At first glance, this doesn’t seem like a book that should have a stirring impact on me. Sure, like lots of people, I don’t have as much money as I’d like. But I’m not a shopaholic — sometimes it seems as if I was born without the shopping gene, since it’s usually my least favorite activity. No smoke coming off my credit cards!

So it might seem strange that a book that helps people to manage their finances and stop over-shopping and running up debt they can’t afford should have make such a strong impression on me, but it did. That’s because, according to Cameron, prosperity isn’t a financial issue, but a spiritual one. She maintains that the opposite of prosperity isn’t poverty, but anxiety. It’s the fear of not having enough that makes us feel the desperation for more.

She shows her readers how to recognize the abundance they already have their lives, but which probably goes unnoticed in their quest for whatever magic number they think will satisfy them. She points out that the magic number rarely does satisfy. Other exercises easily help readers to bring more fulfilling prosperity into their lives. For instance, in one exercise, she instructs the reader to list five things they’d like, which they can’t afford — and then encourages them to search for some small step they could take in each of those areas.

When I did the exercise, I listed five large things I’d like, but when I didn’t immediately think of five small steps I could take toward each one of them, I poo-pooed the exercise as ineffective, at least for me. And yet, within hours I did think of small steps I could take, and each one proved to be an inspired choice and wholly satisfying.
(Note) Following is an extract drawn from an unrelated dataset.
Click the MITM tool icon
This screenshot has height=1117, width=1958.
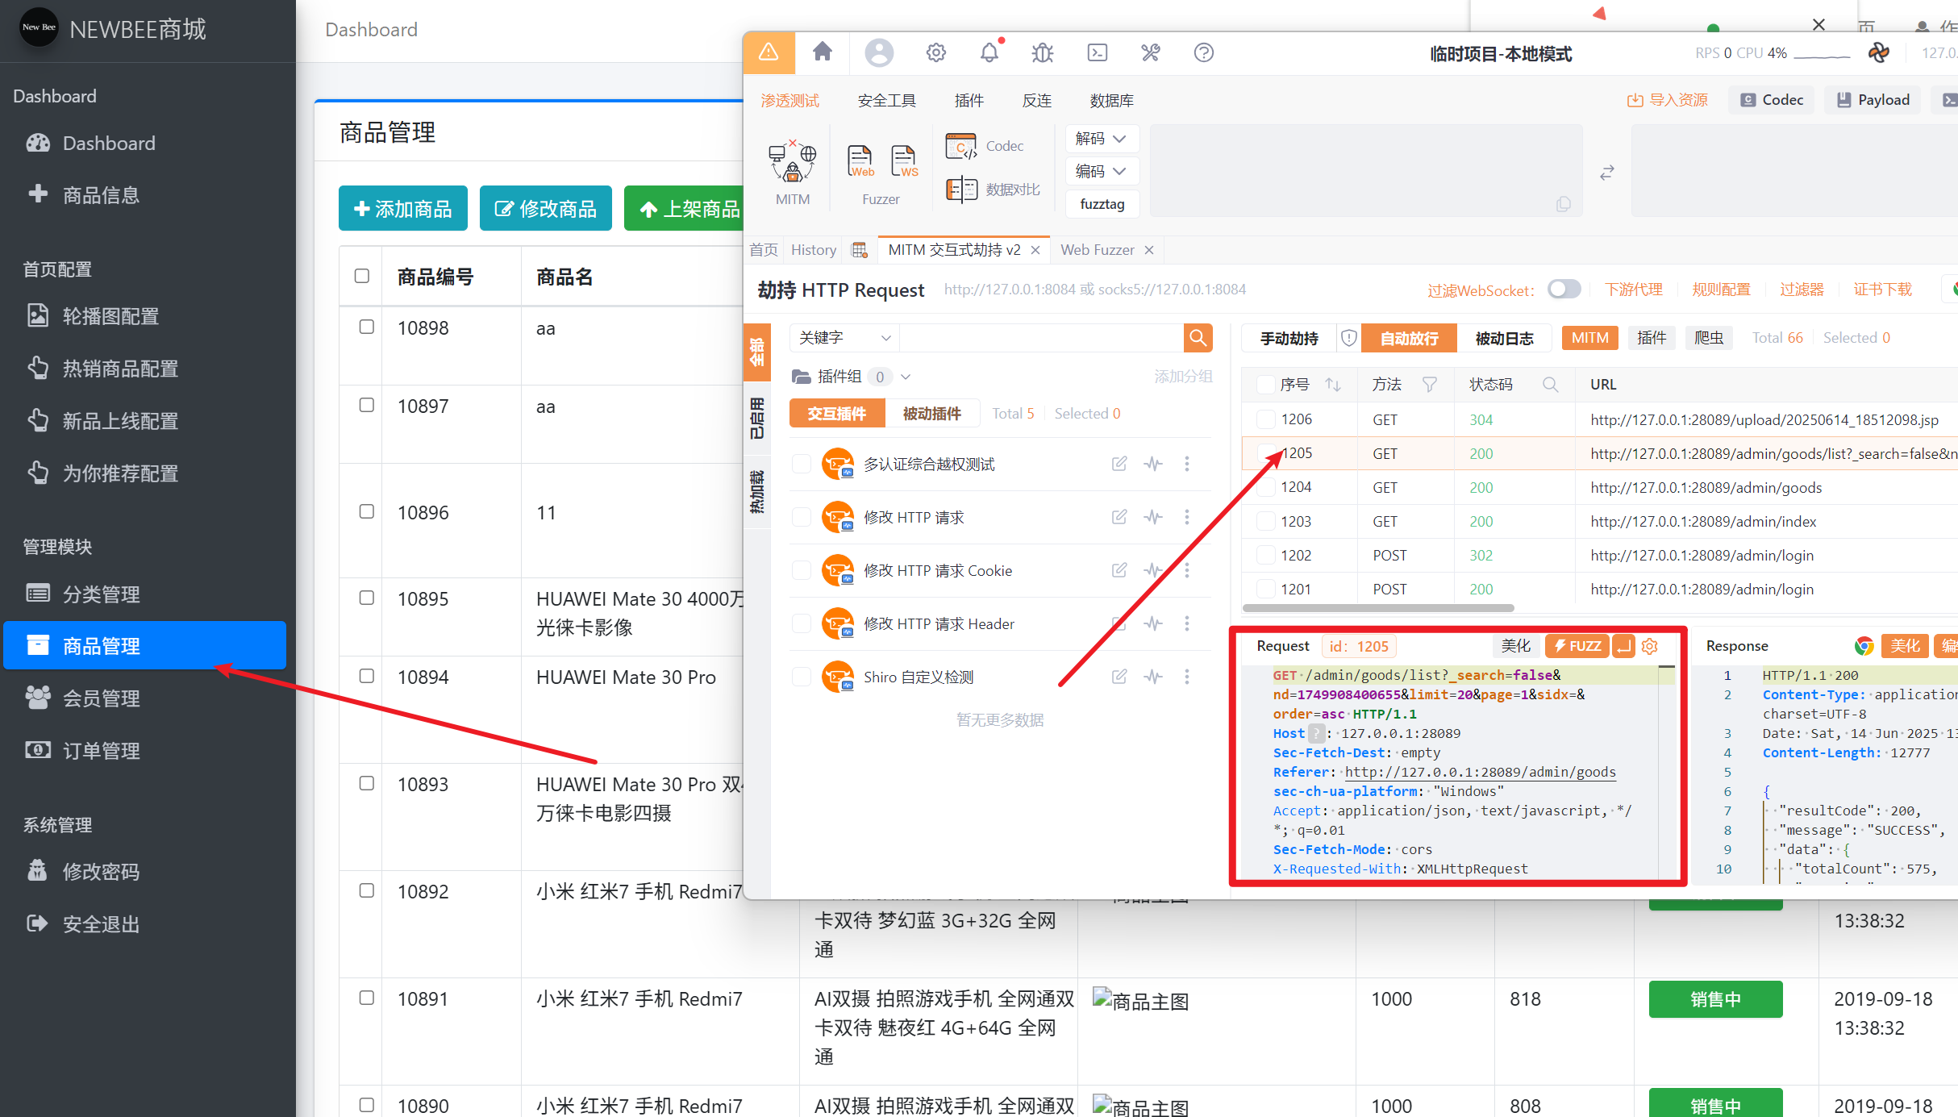[x=792, y=163]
But as with all her do-it-yourself lessons & exercises books, my gains greatly exceeded her intended subject matter. While THE ARTIST’S WAY and some other titles, including THE RIGHT TO WRITE and others, did help me to enhance my creativity, THE PROSPEROUS HEART made me to appreciate the level of abundance I already enjoy and aided me in bringing more prosperity into my life — my greatest gains exceeded the financial realm, and helped me to make life-improvements in areas that seemed to have nothing to do with money.

The book’s voice — Cameron’s voice, to those who have had the good fortune to have heard her — at times quirky, at other times stern, but always confident in the efficacy of the lessons she has to offer — will comfort those who’ve derived much from her books in the past, but should also prove welcoming to Cameron newbies. For those of you who might be shopoholics, I’m sure you’d derive even more than I did. If THE PROSPEROUS HEART offers you half of what it gave me, you’ll find it worth the time, money and personal energy you’ll invest in it.